* **Problem description**
Pick out every line of the entries below where "agent" occurs, and copy those lines.

[Collected data]
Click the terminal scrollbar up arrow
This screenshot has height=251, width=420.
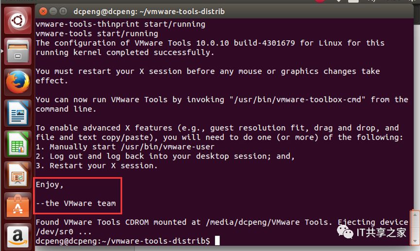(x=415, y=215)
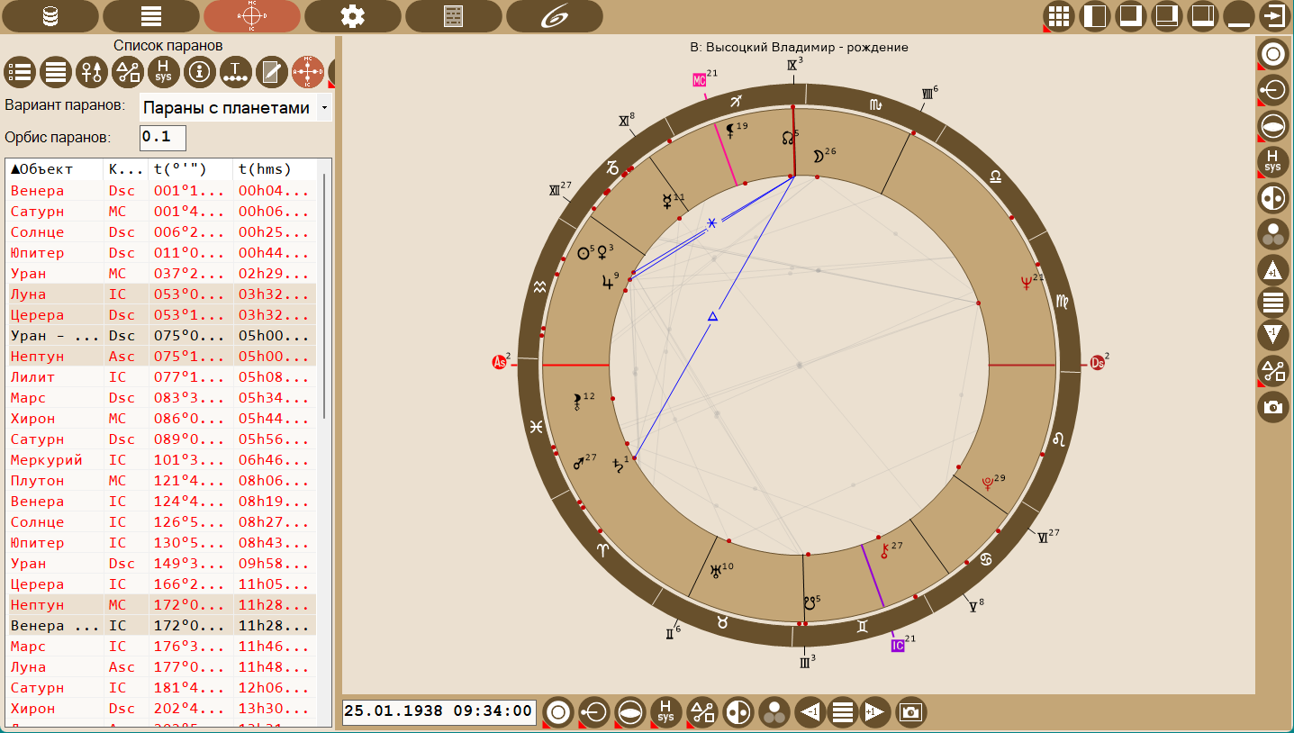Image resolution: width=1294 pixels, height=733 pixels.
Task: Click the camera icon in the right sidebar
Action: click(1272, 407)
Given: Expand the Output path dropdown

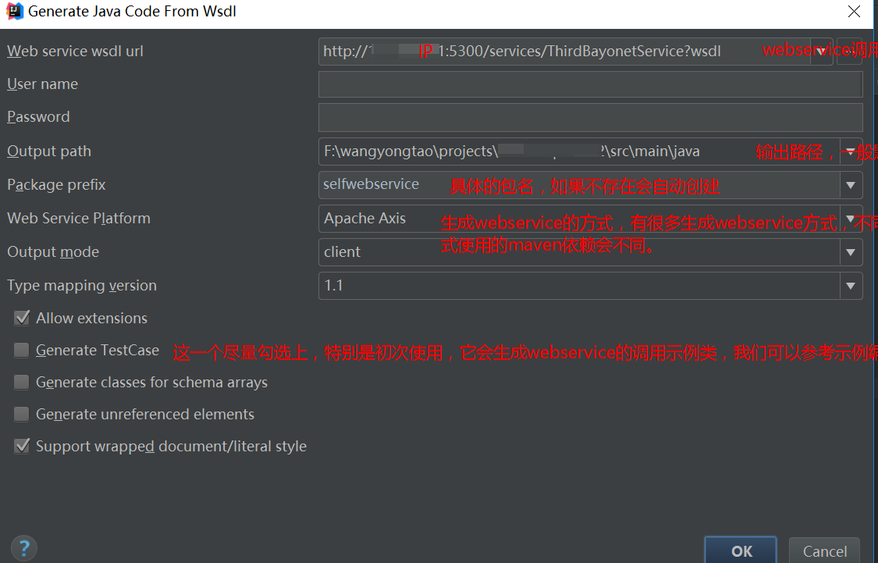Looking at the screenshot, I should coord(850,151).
...
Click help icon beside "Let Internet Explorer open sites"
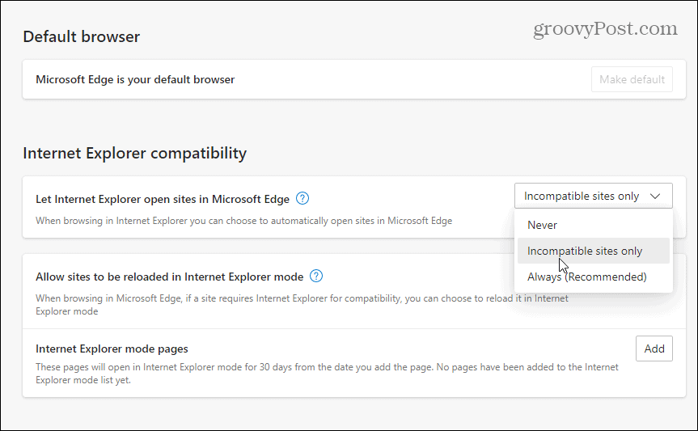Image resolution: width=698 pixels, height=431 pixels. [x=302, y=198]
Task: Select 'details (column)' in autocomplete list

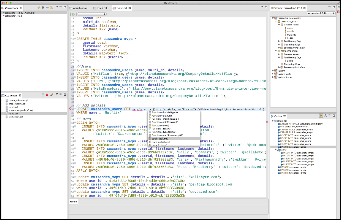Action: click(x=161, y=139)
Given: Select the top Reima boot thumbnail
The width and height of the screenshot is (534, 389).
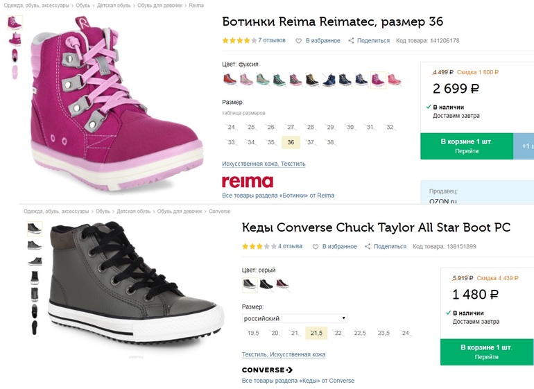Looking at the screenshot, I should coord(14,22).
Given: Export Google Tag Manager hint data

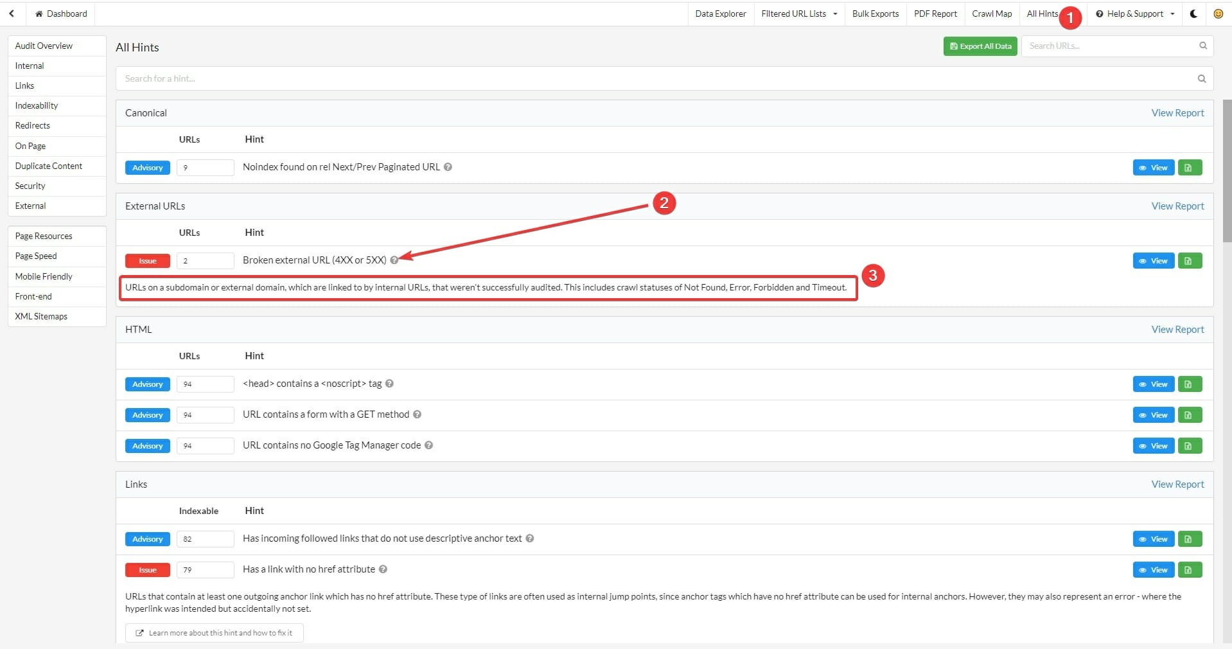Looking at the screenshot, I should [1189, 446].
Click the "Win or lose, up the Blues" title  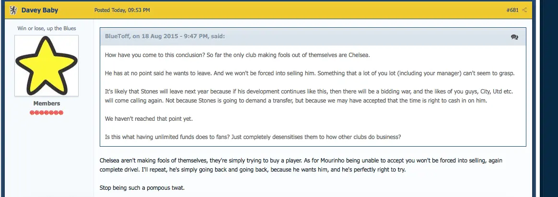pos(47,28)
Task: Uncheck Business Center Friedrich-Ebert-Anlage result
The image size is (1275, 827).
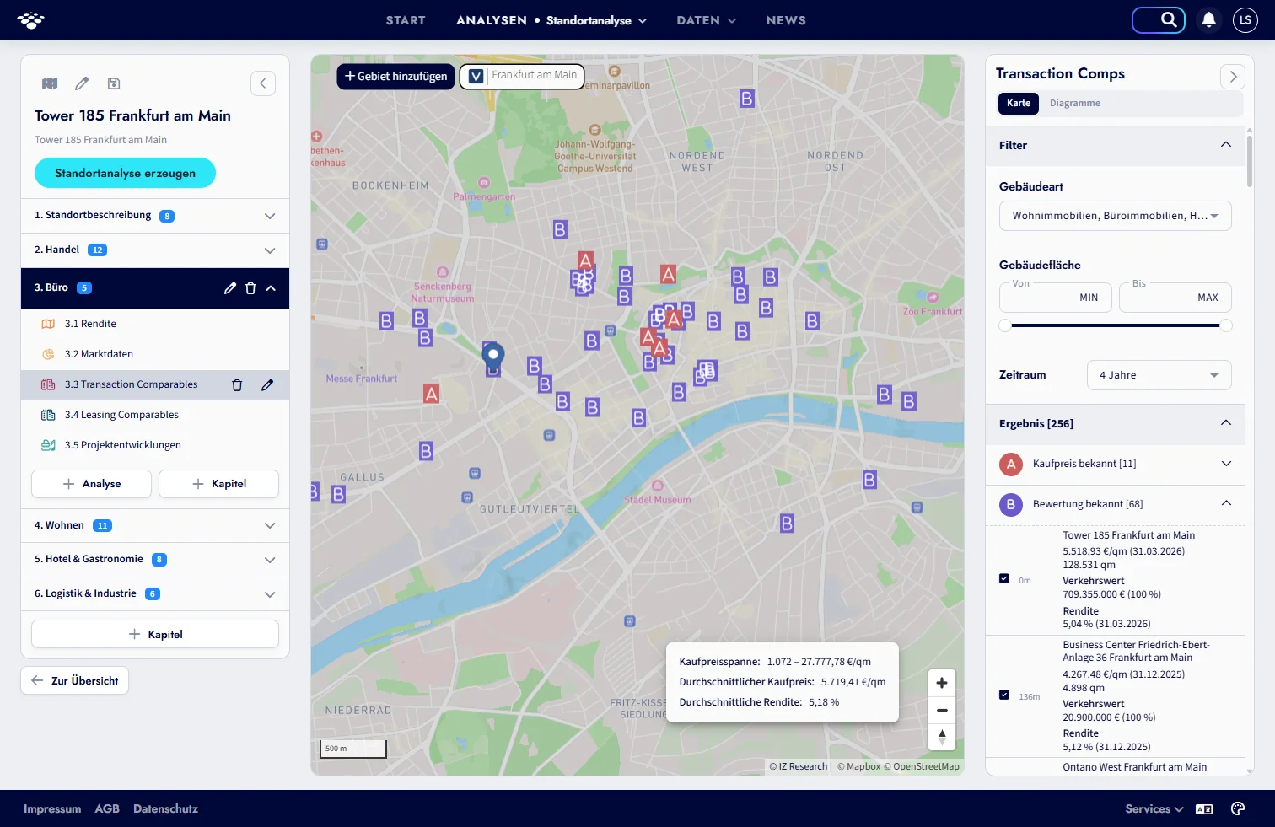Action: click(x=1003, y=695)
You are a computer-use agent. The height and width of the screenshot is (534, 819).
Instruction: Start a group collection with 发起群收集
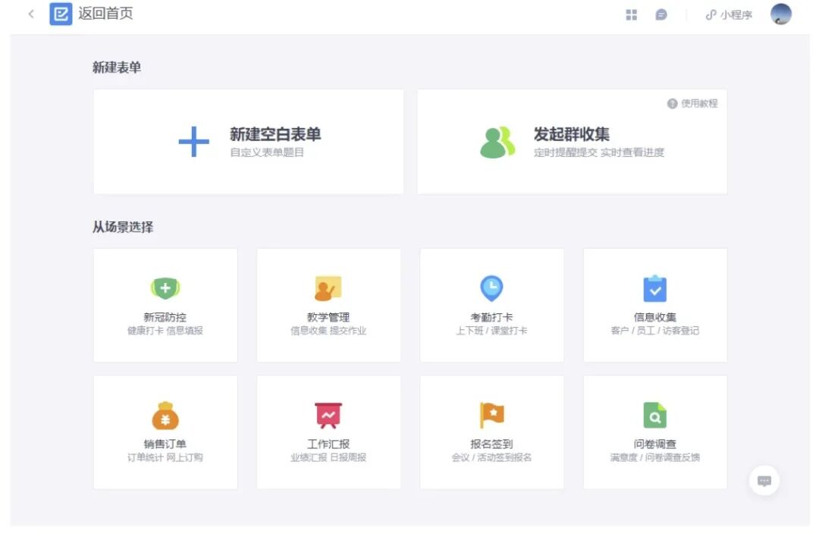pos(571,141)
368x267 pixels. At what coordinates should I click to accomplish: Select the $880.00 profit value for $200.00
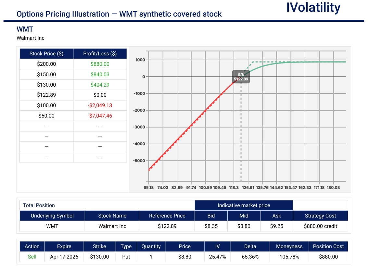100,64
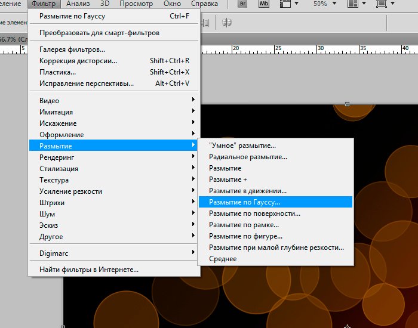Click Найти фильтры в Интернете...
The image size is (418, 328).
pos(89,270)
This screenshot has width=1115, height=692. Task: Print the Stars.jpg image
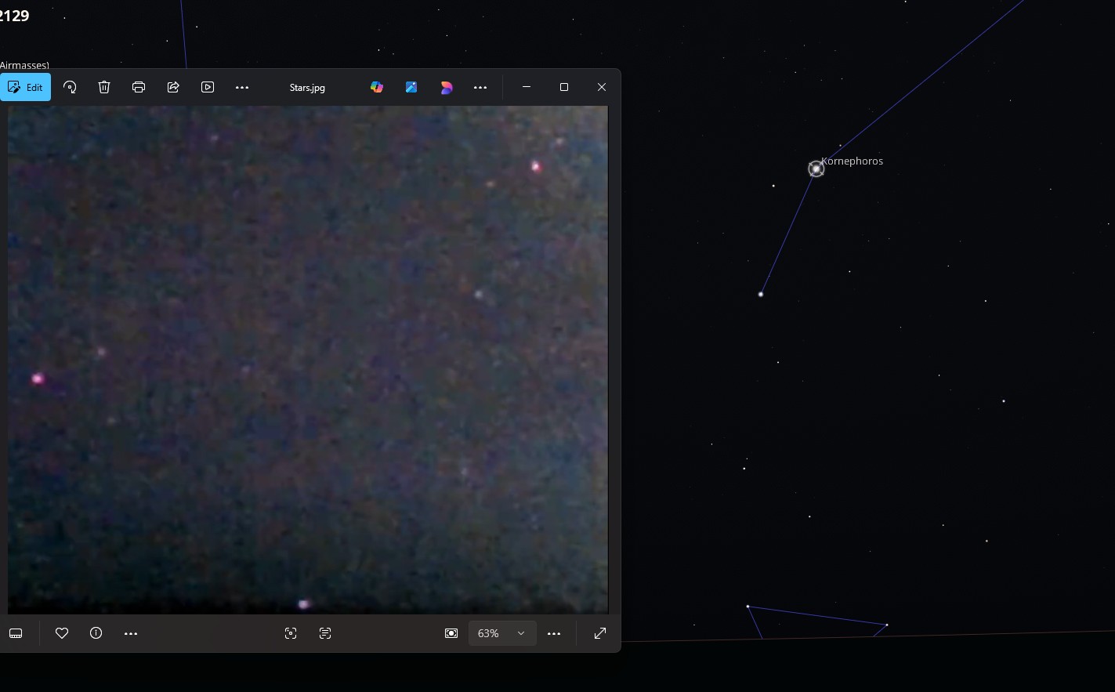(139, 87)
* * *
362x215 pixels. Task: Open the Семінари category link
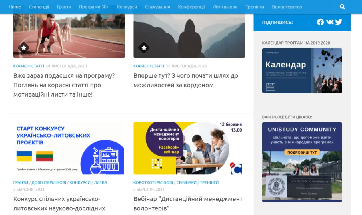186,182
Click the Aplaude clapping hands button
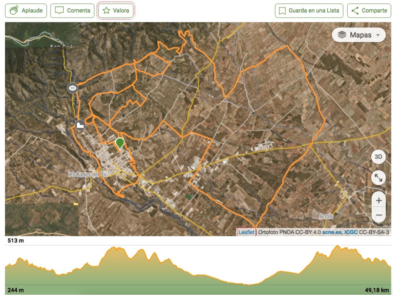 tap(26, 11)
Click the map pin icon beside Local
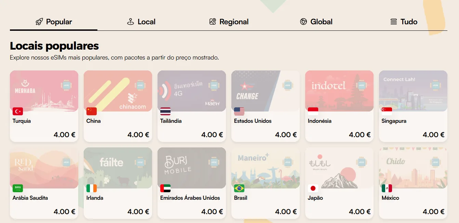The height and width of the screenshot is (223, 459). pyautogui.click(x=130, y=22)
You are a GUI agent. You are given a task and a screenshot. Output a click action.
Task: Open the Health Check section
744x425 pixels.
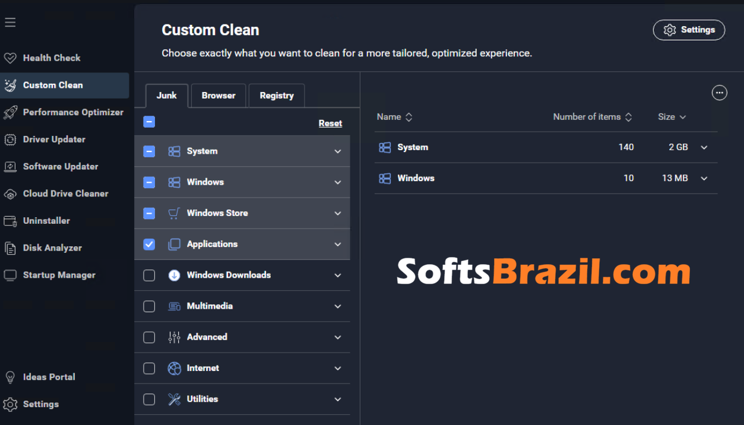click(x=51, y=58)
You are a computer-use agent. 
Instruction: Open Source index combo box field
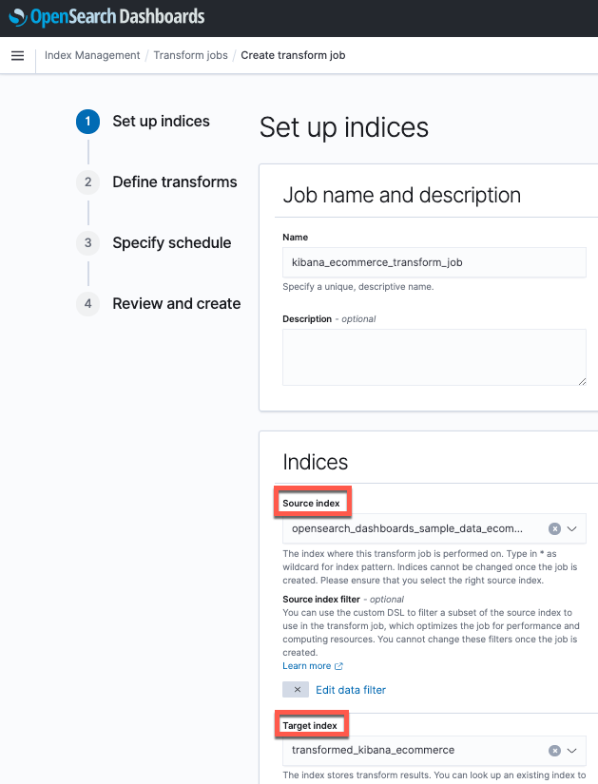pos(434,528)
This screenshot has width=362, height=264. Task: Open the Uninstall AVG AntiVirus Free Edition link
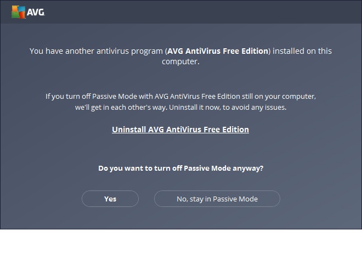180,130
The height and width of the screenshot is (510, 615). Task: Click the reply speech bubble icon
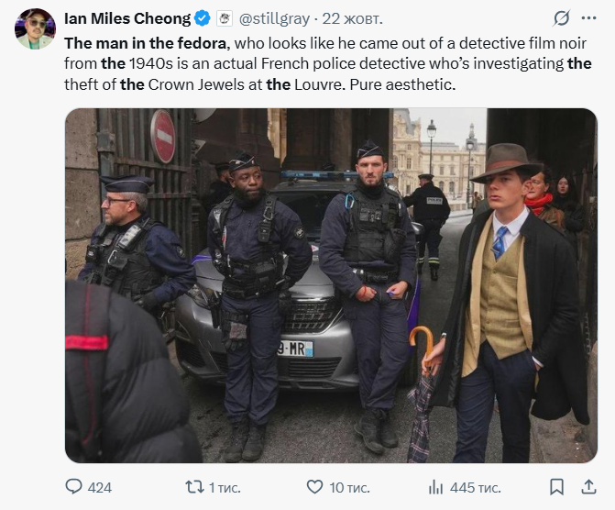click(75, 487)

* **Answer section**
You are a computer-use agent. The height and width of the screenshot is (534, 819).
You are a GUI agent. You are given a task and a screenshot. Output a click action.
You are a computer-use agent. 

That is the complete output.